---------- BRANO DI TESTO

La Costituzione impone che la pena detentiva sia  finalizzata alla rieducazione del condannato e l’ordinamento processuale vuole che il ricorso alla custodia cautelare in carcere sia l’extrema ratio. L’utilità della pena detentiva non può prospettarsi tutte le volte che essa non sia una risposta necessaria al reato, e quando la sua espiazione avvenga in condizioni  che –di fatto- non garantiscano alcun serio percorso rieducativo. E’, invece, indiscutibile che alcune leggi entrate in vigore negli anni passati abbiano avuto come effetto di produrre più carcere  e meno misure alternative al carcere. E’ ormai urgente superare quella stagione, attingendo a proposte di riforma più e meno recenti, che meritano convinta adesione. Ma anche la previsione della pena detentiva quale fulcro dell’intero sistema sanzionatorio deve essere cancellata, prendendo atto dell’esperienza che dimostra che le maggiori percentuali dei recidivi si contano proprio tra coloro che non accedono alle misure alternative. Un nuovo sistema di pene diverse da quella detentiva, peraltro, ha bisogno, per poter funzionare, e raggiungere le sue stesse finalita', di una profonda integrazione tra amministrazione della giustizia,  rete dei servizi territoriali e privato sociale, volta in modo particolare al recupero dei soggetti appartenenti alle fasce di marginalità sociale.

La situazione attuale delle nostre carceri chiama in causa non solo la politica, ma anche la magistratura e l’amministrazione penitenziaria. La prima chiamata a dare risposte alle criticità evidenziate dalla sentenza CEDU dell’8 gennaio 2013, Torregiani c/Italia, che ha condannato il nostro Paese per le condizioni inumane di custodia; risposte che possono essere date con interpretazioni della legge conformi al principio del ricorso alla carcerazione preventive e alla pena detentiva nei soli casi in cui sia assolutamente indispensabile.

Quanto all’amministrazione penitenziaria, non si tratta solo di disporre di risorse aggiuntive, ma anche di riqualificare gli interventi, privilegiando i settori del trattamento e del lavoro, della esecuzione penale esterna, della ristrutturazione degli ambienti detentivi, finalizzata – quest’ultima- non solo al recupero di maggiore capienza, ma soprattutto alla realizzazione di un modello detentivo radicalmente diverso da quello attuale, in base al quale la giornata dei soggetti ristretti risulti impegnata nello svolgimento di attività di formazione, di studio o di lavoro e, per effetto del quale, sia effettivamente affermata la legalità nei nostri istituti di pena.

--------------------
---------- DATI FORNITI

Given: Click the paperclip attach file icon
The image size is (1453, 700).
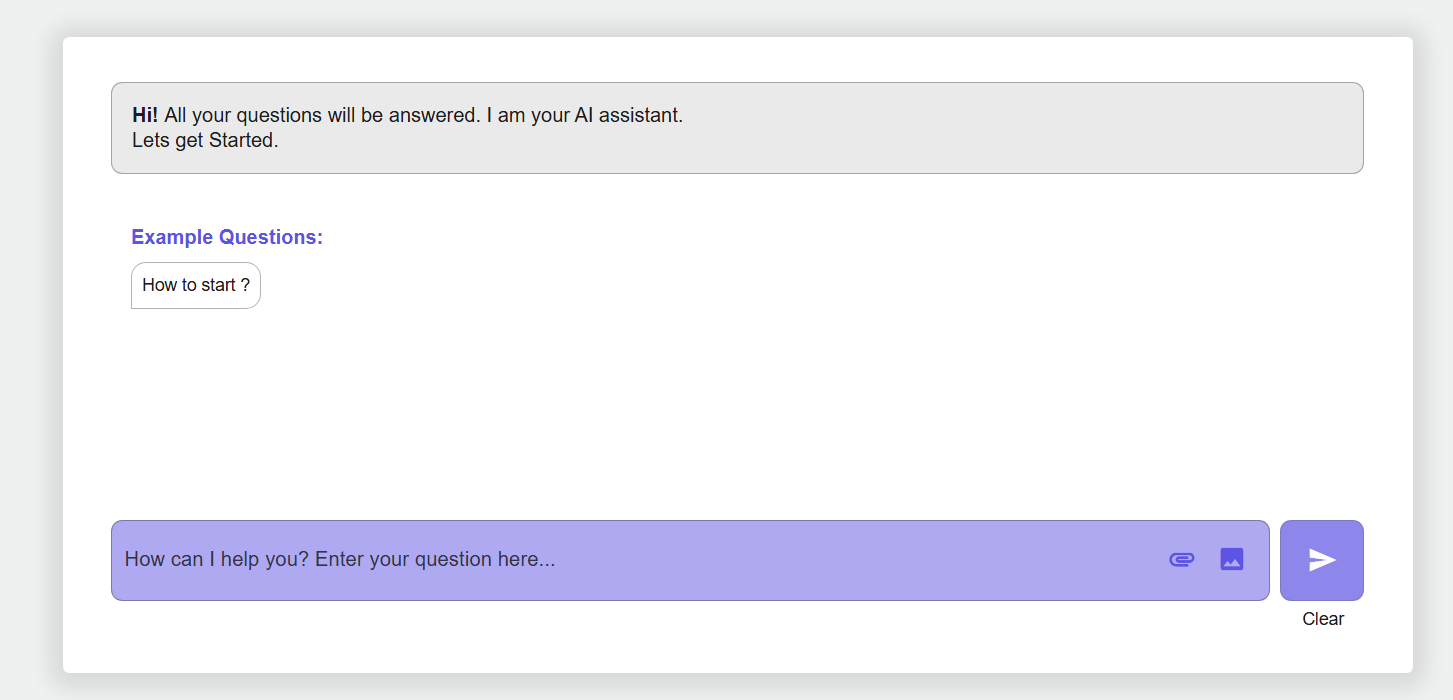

--------------------

Riscrivi il passo del testo sulle carceri partendo da "La situazione attuale" e proseguendo fino a "sia assolutamente indispensabile.", e sostituisci "magistratura" con "giurisprudenza".

La situazione attuale delle nostre carceri chiama in causa non solo la politica, ma anche la giurisprudenza e l’amministrazione penitenziaria. La prima chiamata a dare risposte alle criticità evidenziate dalla sentenza CEDU dell’8 gennaio 2013, Torregiani c/Italia, che ha condannato il nostro Paese per le condizioni inumane di custodia; risposte che possono essere date con interpretazioni della legge conformi al principio del ricorso alla carcerazione preventive e alla pena detentiva nei soli casi in cui sia assolutamente indispensabile.